### Task details
Render the lines between the one containing "Click the save notebook disk icon" and the one containing "Click the 1.50990", inclusive, as a Markdown table with a No. column for the row number and a Text column for the line. Leave out any blank lines.

Data entries
━━━━━━━━

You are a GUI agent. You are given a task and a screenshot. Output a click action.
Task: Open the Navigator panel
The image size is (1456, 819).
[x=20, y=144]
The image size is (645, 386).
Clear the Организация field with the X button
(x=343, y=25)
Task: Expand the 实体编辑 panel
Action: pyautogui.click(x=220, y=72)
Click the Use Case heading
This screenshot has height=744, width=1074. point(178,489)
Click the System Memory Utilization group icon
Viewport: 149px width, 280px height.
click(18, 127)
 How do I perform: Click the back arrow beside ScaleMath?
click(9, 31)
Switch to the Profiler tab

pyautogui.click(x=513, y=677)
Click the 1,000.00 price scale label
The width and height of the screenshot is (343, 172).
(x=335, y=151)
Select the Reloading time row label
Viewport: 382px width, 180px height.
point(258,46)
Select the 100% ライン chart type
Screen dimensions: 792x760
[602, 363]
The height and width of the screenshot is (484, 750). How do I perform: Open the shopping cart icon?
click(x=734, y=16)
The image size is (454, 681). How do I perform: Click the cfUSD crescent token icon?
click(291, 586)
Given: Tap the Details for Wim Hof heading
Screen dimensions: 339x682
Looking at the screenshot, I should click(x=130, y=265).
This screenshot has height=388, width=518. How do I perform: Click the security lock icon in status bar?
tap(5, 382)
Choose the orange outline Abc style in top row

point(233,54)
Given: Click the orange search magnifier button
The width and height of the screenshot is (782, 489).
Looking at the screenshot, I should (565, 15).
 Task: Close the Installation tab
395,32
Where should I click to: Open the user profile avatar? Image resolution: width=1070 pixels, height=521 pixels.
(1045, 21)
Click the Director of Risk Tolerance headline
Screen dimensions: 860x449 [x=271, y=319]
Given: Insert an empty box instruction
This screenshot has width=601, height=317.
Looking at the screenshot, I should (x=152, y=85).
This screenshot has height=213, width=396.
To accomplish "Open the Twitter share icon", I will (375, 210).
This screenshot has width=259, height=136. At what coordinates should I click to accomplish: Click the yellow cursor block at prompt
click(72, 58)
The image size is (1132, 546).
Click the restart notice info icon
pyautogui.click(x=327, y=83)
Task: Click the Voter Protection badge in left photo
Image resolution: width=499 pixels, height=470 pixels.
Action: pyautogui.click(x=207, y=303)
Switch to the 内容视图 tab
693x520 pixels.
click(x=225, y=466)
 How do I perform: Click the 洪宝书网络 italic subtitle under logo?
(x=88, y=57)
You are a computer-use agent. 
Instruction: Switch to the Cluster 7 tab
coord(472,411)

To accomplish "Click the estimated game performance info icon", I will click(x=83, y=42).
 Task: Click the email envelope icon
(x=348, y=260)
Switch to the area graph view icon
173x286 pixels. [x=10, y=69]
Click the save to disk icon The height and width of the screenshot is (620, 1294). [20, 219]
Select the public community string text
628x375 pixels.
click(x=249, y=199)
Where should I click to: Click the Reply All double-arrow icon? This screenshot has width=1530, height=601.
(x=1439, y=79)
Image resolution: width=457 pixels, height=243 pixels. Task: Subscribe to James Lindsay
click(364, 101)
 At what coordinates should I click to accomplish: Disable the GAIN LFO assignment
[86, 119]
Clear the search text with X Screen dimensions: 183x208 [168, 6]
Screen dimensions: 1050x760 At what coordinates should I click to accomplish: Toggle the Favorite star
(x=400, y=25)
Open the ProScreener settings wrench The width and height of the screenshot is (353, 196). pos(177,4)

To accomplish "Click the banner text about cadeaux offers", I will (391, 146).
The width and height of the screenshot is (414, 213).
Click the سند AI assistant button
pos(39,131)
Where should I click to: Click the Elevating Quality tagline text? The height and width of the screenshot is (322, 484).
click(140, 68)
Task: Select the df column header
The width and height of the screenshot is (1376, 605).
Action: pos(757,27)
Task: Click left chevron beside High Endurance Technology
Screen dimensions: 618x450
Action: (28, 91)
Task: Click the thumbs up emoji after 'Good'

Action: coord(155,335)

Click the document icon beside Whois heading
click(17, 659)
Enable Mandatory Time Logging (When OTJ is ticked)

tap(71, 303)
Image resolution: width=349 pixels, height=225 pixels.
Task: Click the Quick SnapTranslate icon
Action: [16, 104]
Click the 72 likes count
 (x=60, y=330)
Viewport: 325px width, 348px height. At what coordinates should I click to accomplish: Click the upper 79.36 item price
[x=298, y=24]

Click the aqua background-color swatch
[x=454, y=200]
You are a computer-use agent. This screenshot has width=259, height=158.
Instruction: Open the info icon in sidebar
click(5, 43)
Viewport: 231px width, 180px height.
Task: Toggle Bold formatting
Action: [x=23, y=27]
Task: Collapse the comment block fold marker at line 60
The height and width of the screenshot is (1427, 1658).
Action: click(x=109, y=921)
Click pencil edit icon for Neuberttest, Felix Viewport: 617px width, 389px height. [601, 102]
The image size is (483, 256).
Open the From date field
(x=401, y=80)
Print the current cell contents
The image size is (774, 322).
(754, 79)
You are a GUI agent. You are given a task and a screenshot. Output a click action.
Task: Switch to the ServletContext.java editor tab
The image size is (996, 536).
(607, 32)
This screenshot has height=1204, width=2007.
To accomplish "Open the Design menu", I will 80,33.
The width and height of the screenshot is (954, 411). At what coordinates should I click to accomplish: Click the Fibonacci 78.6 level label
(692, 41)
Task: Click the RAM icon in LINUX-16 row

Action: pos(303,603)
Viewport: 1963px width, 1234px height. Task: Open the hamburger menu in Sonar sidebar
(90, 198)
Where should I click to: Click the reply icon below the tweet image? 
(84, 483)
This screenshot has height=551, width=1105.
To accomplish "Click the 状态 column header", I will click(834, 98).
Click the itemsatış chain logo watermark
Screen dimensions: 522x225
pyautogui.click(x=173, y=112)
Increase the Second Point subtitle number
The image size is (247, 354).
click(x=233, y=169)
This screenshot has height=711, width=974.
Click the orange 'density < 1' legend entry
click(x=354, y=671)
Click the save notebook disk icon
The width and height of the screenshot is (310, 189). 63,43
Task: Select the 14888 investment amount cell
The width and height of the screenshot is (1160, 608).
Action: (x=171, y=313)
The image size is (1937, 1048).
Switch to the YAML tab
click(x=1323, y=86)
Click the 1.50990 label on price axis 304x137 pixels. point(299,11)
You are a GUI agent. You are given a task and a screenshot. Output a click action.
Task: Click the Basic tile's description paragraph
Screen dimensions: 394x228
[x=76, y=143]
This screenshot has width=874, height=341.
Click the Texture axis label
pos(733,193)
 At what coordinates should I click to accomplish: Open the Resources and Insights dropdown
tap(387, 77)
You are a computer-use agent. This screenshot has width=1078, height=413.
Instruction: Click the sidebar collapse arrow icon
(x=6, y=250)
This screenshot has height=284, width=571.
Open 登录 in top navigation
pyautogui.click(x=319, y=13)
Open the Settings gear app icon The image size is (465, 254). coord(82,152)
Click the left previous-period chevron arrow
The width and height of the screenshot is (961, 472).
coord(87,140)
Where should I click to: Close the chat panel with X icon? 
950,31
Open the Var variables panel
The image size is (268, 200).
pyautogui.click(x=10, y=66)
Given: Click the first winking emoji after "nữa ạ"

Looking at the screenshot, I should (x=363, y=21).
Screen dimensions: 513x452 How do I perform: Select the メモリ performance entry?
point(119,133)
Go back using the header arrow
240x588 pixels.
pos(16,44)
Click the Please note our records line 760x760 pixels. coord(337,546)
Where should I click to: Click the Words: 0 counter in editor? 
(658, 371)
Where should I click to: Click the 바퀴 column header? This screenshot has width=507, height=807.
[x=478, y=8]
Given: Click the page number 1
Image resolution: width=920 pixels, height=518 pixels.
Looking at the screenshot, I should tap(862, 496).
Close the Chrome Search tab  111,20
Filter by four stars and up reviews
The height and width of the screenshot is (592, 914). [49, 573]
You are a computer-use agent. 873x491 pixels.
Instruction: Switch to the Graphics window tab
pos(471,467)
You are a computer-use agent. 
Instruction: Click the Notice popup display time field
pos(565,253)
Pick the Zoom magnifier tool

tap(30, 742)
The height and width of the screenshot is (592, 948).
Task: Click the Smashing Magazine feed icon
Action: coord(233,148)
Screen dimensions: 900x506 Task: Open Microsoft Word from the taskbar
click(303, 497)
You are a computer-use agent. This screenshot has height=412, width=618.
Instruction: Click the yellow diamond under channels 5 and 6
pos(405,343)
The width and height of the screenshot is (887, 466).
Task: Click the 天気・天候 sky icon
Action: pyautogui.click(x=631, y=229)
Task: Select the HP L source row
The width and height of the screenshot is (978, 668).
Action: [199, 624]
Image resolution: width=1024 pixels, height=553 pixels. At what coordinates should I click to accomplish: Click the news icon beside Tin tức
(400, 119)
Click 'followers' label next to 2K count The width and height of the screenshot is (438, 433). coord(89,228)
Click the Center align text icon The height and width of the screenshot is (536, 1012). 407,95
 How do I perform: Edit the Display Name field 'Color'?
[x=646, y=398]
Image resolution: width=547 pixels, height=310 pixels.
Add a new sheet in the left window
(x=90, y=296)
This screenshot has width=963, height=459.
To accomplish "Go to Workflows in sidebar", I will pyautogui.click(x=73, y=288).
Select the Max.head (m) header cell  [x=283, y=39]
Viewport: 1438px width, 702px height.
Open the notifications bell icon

━━━━━━━━

### The output
| No. | Text |
|---|---|
| 1 | Click the save notebook disk icon |
| 2 | The width and height of the screenshot is (310, 189). 63,43 |
| 3 | Task: Select the 14888 investment amount cell |
| 4 | The width and height of the screenshot is (1160, 608). |
| 5 | Action: (x=171, y=313) |
| 6 | The image size is (1937, 1048). |
| 7 | Switch to the YAML tab |
| 8 | click(x=1323, y=86) |
| 9 | Click the 1.50990 label on price axis 304x137 pixels. point(299,11) |